#### [REQUIREMENT]
In the entries below, find the string "computer" and return each line holding it.

Stored data:
━━━━━━
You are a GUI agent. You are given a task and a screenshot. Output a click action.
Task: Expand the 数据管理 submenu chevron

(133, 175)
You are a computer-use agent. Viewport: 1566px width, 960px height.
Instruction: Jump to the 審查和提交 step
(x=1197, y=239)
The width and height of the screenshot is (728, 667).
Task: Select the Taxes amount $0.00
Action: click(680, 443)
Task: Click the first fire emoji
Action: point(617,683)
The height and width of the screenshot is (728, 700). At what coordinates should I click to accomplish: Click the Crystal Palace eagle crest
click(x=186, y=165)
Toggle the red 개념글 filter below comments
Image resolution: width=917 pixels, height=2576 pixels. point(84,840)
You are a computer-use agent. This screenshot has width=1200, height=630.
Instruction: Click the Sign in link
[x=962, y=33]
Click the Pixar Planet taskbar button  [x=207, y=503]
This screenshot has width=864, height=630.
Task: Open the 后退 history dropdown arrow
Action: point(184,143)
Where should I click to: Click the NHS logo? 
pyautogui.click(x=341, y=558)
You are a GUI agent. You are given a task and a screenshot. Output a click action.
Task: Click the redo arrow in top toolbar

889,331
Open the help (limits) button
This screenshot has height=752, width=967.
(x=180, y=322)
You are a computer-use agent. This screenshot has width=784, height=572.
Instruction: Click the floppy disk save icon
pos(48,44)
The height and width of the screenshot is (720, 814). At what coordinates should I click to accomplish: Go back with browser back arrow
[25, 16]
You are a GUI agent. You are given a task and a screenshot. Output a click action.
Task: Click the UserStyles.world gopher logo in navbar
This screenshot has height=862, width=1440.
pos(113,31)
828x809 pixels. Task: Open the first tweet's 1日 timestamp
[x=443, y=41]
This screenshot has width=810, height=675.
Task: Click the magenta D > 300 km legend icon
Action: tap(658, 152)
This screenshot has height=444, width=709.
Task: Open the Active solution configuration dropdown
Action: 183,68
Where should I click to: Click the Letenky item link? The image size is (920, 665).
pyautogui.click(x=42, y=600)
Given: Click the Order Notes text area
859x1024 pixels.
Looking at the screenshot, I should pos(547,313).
━━━━━━
#### [RESULT FOR THIS TASK]
You are a computer-use agent. Viewport: 1566px width, 960px height.
You are a computer-use agent. This screenshot has width=1200, height=630.
You are a computer-use agent. This screenshot has width=784, height=572.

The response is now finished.